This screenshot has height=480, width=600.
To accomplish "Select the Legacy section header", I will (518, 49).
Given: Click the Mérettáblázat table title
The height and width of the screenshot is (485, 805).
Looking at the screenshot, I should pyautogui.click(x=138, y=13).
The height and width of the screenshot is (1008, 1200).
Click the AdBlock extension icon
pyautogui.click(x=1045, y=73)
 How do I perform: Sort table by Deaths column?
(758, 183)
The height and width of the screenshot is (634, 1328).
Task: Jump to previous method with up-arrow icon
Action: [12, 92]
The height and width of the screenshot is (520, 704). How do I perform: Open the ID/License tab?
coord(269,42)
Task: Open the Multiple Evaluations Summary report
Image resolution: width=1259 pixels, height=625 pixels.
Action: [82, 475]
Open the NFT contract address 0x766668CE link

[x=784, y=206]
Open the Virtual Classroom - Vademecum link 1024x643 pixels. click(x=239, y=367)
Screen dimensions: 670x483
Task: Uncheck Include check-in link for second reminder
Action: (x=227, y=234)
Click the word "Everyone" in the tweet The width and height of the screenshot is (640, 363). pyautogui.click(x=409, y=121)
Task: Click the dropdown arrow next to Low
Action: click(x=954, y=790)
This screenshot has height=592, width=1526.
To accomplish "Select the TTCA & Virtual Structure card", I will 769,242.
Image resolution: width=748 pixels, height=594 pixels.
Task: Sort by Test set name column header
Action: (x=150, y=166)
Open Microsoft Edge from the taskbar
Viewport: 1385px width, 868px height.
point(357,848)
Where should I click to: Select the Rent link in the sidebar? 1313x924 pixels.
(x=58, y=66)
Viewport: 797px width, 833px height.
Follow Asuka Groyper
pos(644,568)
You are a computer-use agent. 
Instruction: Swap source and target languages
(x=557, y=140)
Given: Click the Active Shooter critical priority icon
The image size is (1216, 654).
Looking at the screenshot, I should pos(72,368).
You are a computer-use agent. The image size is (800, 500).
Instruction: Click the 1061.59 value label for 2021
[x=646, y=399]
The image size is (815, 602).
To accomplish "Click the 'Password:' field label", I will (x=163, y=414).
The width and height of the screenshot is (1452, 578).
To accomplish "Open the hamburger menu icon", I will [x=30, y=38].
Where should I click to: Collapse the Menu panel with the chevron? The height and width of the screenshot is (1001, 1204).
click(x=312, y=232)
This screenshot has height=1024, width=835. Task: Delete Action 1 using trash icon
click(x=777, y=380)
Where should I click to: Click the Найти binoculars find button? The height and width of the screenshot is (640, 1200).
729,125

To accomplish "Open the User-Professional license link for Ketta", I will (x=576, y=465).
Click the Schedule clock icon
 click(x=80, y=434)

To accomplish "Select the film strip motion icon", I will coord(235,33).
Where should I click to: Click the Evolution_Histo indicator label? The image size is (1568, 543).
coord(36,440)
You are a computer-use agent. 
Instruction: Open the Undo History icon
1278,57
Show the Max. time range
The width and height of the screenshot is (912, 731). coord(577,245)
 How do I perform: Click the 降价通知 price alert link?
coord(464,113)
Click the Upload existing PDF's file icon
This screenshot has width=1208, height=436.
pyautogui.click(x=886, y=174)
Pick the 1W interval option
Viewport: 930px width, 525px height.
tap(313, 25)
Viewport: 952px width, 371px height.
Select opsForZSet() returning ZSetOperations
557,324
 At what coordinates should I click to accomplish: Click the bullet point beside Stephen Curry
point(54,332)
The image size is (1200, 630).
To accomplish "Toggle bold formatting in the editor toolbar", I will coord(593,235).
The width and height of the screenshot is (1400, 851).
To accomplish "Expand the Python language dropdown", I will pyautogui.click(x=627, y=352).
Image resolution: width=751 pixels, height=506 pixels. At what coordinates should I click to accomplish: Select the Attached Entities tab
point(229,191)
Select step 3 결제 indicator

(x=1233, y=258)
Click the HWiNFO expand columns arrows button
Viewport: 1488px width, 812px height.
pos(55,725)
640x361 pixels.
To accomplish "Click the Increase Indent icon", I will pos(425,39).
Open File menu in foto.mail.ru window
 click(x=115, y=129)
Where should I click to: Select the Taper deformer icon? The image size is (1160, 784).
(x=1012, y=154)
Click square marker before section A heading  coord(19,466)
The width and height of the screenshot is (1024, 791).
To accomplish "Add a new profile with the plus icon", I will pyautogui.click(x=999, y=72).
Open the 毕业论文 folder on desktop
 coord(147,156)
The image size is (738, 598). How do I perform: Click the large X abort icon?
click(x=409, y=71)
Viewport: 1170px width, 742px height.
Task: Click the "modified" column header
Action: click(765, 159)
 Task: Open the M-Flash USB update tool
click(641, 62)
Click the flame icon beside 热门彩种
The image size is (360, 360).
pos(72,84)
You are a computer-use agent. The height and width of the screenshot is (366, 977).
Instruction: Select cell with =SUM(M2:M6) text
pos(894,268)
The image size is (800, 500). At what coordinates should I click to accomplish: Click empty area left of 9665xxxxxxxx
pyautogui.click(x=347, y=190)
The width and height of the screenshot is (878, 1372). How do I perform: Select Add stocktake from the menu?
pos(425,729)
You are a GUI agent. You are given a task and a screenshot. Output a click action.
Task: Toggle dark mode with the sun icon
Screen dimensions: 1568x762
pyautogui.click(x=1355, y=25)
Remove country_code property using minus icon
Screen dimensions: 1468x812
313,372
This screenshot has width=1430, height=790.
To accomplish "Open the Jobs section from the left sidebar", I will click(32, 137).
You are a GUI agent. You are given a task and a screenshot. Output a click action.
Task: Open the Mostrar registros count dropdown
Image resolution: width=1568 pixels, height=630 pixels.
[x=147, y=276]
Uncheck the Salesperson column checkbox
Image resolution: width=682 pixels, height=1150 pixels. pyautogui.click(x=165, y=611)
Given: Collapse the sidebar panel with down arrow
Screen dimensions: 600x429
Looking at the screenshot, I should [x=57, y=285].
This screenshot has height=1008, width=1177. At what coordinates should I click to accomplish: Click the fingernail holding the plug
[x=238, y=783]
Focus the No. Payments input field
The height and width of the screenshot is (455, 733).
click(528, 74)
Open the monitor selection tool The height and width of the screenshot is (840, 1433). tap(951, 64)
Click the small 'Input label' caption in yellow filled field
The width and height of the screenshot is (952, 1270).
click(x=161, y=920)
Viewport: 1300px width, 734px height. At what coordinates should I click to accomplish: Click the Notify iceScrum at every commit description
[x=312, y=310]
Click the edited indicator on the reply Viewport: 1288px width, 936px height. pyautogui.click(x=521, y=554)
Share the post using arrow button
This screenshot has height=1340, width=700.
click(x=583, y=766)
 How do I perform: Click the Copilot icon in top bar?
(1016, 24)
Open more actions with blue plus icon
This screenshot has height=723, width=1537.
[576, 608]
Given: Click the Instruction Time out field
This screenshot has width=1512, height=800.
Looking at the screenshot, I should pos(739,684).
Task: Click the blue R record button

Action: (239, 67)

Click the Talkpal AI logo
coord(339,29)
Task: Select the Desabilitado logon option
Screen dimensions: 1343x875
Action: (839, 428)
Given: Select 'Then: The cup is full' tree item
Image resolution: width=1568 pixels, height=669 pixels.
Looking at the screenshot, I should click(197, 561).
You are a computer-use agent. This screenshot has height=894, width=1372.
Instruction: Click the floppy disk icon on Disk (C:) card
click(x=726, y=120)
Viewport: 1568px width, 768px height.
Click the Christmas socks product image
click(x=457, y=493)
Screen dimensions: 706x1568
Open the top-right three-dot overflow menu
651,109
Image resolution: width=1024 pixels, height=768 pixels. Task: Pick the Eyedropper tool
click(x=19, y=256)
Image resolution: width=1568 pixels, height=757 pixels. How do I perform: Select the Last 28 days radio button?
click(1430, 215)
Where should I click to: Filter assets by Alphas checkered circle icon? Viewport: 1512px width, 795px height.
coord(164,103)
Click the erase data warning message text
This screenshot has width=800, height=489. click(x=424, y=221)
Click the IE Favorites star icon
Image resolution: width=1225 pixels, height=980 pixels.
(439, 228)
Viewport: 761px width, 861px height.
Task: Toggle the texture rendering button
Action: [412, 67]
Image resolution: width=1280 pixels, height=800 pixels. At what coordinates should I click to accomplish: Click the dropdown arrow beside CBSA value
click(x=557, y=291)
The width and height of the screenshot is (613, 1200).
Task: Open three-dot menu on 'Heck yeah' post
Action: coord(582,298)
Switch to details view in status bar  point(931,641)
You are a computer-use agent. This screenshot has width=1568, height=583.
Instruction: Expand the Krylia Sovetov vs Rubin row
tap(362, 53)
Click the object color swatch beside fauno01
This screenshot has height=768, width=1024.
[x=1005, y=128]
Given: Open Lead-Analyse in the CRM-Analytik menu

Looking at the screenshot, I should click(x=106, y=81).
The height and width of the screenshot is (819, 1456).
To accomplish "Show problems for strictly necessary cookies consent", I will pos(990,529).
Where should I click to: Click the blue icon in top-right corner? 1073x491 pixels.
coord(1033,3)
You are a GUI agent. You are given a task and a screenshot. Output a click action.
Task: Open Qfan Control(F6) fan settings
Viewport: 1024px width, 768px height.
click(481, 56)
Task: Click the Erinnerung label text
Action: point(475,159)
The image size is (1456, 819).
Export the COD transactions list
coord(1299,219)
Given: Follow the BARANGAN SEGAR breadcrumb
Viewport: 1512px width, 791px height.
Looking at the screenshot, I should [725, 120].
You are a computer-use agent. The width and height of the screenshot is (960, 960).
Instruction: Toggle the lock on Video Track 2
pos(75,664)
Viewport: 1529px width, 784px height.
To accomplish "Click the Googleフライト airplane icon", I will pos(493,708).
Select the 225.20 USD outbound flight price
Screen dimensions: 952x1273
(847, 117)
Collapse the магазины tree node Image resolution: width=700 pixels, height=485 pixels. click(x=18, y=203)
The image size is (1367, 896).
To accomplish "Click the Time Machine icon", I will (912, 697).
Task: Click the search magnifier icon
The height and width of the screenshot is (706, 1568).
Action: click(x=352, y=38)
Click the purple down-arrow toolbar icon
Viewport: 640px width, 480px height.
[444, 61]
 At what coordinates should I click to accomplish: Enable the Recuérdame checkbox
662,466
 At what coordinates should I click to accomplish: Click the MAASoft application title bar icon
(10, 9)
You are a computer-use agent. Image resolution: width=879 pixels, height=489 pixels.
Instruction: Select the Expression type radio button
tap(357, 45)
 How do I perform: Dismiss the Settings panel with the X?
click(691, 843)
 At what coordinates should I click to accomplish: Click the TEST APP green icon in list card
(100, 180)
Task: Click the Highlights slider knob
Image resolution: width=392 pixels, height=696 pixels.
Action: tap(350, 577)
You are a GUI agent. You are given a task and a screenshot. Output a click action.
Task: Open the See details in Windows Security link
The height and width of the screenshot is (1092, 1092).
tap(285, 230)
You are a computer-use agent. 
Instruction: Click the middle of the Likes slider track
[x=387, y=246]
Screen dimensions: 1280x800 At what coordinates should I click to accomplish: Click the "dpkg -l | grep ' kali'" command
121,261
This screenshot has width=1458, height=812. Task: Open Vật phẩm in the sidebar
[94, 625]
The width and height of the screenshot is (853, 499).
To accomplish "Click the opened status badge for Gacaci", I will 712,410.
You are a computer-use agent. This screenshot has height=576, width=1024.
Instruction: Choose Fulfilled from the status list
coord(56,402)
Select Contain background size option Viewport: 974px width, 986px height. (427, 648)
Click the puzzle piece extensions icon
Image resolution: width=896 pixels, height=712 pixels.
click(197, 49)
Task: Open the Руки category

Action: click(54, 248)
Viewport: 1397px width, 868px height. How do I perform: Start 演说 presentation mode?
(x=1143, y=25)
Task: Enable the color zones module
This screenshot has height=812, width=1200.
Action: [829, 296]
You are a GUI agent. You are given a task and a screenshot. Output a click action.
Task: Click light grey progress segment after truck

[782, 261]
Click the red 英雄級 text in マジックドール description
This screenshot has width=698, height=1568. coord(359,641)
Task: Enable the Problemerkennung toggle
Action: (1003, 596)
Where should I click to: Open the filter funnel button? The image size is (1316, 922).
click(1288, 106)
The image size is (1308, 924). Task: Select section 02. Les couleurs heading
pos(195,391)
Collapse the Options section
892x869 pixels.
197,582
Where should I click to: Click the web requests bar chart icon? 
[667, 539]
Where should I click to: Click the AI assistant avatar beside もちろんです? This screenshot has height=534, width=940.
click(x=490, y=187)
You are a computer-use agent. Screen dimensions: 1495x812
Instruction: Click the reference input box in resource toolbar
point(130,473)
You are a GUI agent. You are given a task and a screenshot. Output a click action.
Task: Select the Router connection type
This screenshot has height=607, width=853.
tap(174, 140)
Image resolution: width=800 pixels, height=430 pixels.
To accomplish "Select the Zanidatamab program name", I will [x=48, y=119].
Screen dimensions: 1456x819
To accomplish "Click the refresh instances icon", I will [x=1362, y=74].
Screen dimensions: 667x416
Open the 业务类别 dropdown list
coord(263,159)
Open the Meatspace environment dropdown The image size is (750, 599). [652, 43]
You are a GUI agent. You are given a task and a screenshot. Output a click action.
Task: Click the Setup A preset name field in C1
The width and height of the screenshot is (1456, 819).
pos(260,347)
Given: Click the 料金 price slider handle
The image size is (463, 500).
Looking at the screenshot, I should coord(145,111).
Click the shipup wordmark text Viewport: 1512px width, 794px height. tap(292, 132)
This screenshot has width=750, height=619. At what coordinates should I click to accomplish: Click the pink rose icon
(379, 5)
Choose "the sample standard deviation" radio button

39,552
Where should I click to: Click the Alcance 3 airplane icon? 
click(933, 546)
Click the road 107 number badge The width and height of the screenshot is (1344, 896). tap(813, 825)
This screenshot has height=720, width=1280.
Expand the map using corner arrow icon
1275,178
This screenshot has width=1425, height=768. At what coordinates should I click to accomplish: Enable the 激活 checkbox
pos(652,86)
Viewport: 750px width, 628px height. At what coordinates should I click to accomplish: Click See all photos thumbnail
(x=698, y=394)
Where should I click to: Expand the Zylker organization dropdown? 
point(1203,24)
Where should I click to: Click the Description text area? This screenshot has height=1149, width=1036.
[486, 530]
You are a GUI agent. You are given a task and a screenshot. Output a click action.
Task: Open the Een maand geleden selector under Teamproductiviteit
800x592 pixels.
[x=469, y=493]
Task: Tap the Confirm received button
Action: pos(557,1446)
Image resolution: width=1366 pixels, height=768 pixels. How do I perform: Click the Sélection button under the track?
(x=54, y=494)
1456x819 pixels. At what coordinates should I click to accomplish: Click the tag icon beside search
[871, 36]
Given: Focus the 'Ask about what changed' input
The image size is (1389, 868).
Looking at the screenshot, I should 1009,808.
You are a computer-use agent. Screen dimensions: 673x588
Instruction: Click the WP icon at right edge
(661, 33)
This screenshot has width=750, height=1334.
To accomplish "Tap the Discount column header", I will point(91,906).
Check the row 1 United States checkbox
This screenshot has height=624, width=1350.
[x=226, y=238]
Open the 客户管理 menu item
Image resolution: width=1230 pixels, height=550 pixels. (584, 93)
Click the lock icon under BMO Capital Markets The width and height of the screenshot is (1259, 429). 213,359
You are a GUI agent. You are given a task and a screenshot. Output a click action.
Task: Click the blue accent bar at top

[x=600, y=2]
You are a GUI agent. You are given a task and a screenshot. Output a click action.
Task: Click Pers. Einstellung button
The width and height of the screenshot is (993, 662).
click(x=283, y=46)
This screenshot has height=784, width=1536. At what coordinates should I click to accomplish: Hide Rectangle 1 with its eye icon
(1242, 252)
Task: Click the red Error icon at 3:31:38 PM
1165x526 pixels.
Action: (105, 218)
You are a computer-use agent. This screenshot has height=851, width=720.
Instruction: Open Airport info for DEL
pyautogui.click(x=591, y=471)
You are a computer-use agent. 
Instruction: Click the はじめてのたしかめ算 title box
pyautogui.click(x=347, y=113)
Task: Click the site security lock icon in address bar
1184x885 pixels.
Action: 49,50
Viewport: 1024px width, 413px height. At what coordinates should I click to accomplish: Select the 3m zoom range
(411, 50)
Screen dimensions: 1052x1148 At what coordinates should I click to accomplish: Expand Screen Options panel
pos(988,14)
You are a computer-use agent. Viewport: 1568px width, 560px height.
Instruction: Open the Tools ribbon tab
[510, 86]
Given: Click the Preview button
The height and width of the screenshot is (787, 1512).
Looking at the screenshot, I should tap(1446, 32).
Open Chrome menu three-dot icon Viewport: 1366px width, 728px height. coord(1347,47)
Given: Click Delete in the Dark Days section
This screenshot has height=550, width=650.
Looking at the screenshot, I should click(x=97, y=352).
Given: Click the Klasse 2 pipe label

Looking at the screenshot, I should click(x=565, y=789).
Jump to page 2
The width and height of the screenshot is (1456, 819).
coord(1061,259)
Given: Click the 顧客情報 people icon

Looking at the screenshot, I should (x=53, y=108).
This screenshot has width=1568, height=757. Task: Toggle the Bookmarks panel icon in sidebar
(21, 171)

-*-*-

[Consegna] Nel tratto dalla riga che contiene "Collapse the магазины" fino alla riga che contiene "will (912, 697).", sostituisci "Time Machine" con "Launchpad". Riscrivi solo quelle righe e lascia invariato tutto il resto.

[Esercizio svolto]
Collapse the магазины tree node Image resolution: width=700 pixels, height=485 pixels. click(x=18, y=203)
The image size is (1367, 896).
To accomplish "Click the Launchpad icon", I will (912, 697).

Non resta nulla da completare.